### YOUR INSTRUCTIONS
Convert every line of the records below into a numbered list, omitting all blank lines.

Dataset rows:
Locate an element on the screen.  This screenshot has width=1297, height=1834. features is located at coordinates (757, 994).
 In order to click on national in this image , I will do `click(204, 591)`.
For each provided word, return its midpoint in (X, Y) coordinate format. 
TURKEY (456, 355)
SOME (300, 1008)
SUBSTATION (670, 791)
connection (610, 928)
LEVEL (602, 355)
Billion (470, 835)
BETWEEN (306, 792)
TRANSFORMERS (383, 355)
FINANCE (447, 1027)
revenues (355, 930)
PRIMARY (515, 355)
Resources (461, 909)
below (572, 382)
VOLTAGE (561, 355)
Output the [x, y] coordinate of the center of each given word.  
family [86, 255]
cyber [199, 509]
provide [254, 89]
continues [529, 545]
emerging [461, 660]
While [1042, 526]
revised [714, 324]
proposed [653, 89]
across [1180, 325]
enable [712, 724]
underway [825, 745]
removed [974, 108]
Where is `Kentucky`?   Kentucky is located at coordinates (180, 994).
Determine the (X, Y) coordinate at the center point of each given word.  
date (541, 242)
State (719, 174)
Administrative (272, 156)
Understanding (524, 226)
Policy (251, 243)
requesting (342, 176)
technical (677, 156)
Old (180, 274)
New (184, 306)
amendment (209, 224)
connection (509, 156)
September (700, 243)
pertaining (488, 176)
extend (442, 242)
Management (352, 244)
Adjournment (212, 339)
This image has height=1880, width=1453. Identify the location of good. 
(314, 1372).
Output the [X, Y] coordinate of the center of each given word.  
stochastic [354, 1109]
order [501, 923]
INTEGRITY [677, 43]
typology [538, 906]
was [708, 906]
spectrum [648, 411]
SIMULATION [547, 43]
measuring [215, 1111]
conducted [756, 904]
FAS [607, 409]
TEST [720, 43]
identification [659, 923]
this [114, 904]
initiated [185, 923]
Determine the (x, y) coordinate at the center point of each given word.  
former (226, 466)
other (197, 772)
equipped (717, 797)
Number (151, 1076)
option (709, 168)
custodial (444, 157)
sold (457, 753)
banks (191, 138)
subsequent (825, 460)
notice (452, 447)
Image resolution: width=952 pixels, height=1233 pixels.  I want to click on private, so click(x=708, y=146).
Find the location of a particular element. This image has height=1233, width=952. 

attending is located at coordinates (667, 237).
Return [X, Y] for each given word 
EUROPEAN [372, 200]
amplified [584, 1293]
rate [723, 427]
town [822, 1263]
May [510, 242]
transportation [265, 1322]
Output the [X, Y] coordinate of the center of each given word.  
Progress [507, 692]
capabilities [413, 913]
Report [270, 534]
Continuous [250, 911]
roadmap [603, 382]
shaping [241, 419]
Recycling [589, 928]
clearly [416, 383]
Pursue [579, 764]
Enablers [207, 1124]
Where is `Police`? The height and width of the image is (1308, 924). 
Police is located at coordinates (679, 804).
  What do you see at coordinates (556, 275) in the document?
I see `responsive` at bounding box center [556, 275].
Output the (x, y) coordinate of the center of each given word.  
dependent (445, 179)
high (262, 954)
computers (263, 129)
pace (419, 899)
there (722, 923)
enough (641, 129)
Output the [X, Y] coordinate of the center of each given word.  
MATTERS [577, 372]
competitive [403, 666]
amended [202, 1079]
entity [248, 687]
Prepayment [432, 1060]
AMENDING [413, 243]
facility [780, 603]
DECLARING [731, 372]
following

### CORRECT OUTPUT
1. Locate an element on the screen.  This screenshot has width=1297, height=1834. features is located at coordinates (757, 994).
2.  In order to click on national in this image , I will do `click(204, 591)`.
3. For each provided word, return its midpoint in (X, Y) coordinate format. 
4. TURKEY (456, 355)
5. SOME (300, 1008)
6. SUBSTATION (670, 791)
7. connection (610, 928)
8. LEVEL (602, 355)
9. Billion (470, 835)
10. BETWEEN (306, 792)
11. TRANSFORMERS (383, 355)
12. FINANCE (447, 1027)
13. revenues (355, 930)
14. PRIMARY (515, 355)
15. Resources (461, 909)
16. below (572, 382)
17. VOLTAGE (561, 355)
18. Output the [x, y] coordinate of the center of each given word.  
19. family [86, 255]
20. cyber [199, 509]
21. provide [254, 89]
22. continues [529, 545]
23. emerging [461, 660]
24. While [1042, 526]
25. revised [714, 324]
26. proposed [653, 89]
27. across [1180, 325]
28. enable [712, 724]
29. underway [825, 745]
30. removed [974, 108]
31. Where is `Kentucky`?   Kentucky is located at coordinates (180, 994).
32. Determine the (X, Y) coordinate at the center point of each given word.  
33. date (541, 242)
34. State (719, 174)
35. Administrative (272, 156)
36. Understanding (524, 226)
37. Policy (251, 243)
38. requesting (342, 176)
39. technical (677, 156)
40. Old (180, 274)
41. New (184, 306)
42. amendment (209, 224)
43. connection (509, 156)
44. September (700, 243)
45. pertaining (488, 176)
46. extend (442, 242)
47. Management (352, 244)
48. Adjournment (212, 339)
49. This image has height=1880, width=1453. Identify the location of good. 
50. (314, 1372).
51. Output the [X, Y] coordinate of the center of each given word.  
52. stochastic [354, 1109]
53. order [501, 923]
54. INTEGRITY [677, 43]
55. typology [538, 906]
56. was [708, 906]
57. spectrum [648, 411]
58. SIMULATION [547, 43]
59. measuring [215, 1111]
60. conducted [756, 904]
61. FAS [607, 409]
62. TEST [720, 43]
63. identification [659, 923]
64. this [114, 904]
65. initiated [185, 923]
66. Determine the (x, y) coordinate at the center point of each given word.  
67. former (226, 466)
68. other (197, 772)
69. equipped (717, 797)
70. Number (151, 1076)
71. option (709, 168)
72. custodial (444, 157)
73. sold (457, 753)
74. banks (191, 138)
75. subsequent (825, 460)
76. notice (452, 447)
77. Image resolution: width=952 pixels, height=1233 pixels.  I want to click on private, so click(x=708, y=146).
78. Find the location of a particular element. This image has height=1233, width=952. 
79. attending is located at coordinates (667, 237).
80. Return [X, Y] for each given word 
81. EUROPEAN [372, 200]
82. amplified [584, 1293]
83. rate [723, 427]
84. town [822, 1263]
85. May [510, 242]
86. transportation [265, 1322]
87. Output the [X, Y] coordinate of the center of each given word.  
88. Progress [507, 692]
89. capabilities [413, 913]
90. Report [270, 534]
91. Continuous [250, 911]
92. roadmap [603, 382]
93. shaping [241, 419]
94. Recycling [589, 928]
95. clearly [416, 383]
96. Pursue [579, 764]
97. Enablers [207, 1124]
98. Where is `Police`? The height and width of the image is (1308, 924). 
99. Police is located at coordinates (679, 804).
100.   What do you see at coordinates (556, 275) in the document?
101. I see `responsive` at bounding box center [556, 275].
102. Output the (x, y) coordinate of the center of each given word.  
103. dependent (445, 179)
104. high (262, 954)
105. computers (263, 129)
106. pace (419, 899)
107. there (722, 923)
108. enough (641, 129)
109. Output the [X, Y] coordinate of the center of each given word.  
110. MATTERS [577, 372]
111. competitive [403, 666]
112. amended [202, 1079]
113. entity [248, 687]
114. Prepayment [432, 1060]
115. AMENDING [413, 243]
116. facility [780, 603]
117. DECLARING [731, 372]
118. following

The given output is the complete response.